(Problem):
For the records below, reproduce exactly the line that contains "Task: Check the upload attachments checkbox" and all subsequent lines, with nothing left out and nothing added.

(Exercise materials):
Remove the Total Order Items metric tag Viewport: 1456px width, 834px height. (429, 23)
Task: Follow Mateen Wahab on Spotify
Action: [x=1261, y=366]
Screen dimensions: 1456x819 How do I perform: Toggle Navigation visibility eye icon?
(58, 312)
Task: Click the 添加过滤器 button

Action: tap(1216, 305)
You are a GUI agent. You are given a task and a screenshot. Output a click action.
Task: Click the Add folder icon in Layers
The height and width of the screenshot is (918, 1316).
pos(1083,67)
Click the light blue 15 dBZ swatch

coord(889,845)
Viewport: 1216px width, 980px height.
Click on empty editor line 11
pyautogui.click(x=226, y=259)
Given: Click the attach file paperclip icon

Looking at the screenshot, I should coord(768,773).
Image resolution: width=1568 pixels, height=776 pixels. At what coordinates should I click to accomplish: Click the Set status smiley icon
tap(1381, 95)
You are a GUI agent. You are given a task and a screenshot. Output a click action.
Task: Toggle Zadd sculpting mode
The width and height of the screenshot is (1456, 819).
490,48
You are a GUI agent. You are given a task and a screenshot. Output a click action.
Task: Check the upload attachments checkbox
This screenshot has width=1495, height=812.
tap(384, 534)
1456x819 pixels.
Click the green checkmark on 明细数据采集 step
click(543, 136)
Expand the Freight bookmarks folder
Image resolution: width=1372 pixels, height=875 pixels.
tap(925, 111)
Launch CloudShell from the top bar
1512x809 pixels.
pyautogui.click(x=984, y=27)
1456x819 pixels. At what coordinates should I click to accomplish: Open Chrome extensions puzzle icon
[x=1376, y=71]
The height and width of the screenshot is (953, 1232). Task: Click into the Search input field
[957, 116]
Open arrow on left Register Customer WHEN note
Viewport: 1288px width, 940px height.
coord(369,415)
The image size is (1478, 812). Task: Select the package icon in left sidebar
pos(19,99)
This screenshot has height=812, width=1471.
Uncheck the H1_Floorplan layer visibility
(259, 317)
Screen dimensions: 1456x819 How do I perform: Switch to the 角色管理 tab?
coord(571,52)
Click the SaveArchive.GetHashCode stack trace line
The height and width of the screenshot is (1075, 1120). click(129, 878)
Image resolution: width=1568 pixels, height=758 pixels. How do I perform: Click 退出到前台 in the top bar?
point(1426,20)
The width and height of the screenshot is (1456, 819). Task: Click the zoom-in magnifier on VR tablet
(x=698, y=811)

(Solution to this task):
Task: Check the upload attachments checkbox
This screenshot has width=1495, height=812.
tap(384, 534)
1456x819 pixels.
Click the green checkmark on 明细数据采集 step
click(543, 136)
Expand the Freight bookmarks folder
Image resolution: width=1372 pixels, height=875 pixels.
tap(925, 111)
Launch CloudShell from the top bar
1512x809 pixels.
pyautogui.click(x=984, y=27)
1456x819 pixels. At what coordinates should I click to accomplish: Open Chrome extensions puzzle icon
[x=1376, y=71]
The height and width of the screenshot is (953, 1232). Task: Click into the Search input field
[957, 116]
Open arrow on left Register Customer WHEN note
Viewport: 1288px width, 940px height.
coord(369,415)
The image size is (1478, 812). Task: Select the package icon in left sidebar
pos(19,99)
This screenshot has height=812, width=1471.
Uncheck the H1_Floorplan layer visibility
(259, 317)
Screen dimensions: 1456x819 How do I perform: Switch to the 角色管理 tab?
coord(571,52)
Click the SaveArchive.GetHashCode stack trace line
The height and width of the screenshot is (1075, 1120). click(129, 878)
Image resolution: width=1568 pixels, height=758 pixels. How do I perform: Click 退出到前台 in the top bar?
point(1426,20)
The width and height of the screenshot is (1456, 819). Task: Click the zoom-in magnifier on VR tablet
(x=698, y=811)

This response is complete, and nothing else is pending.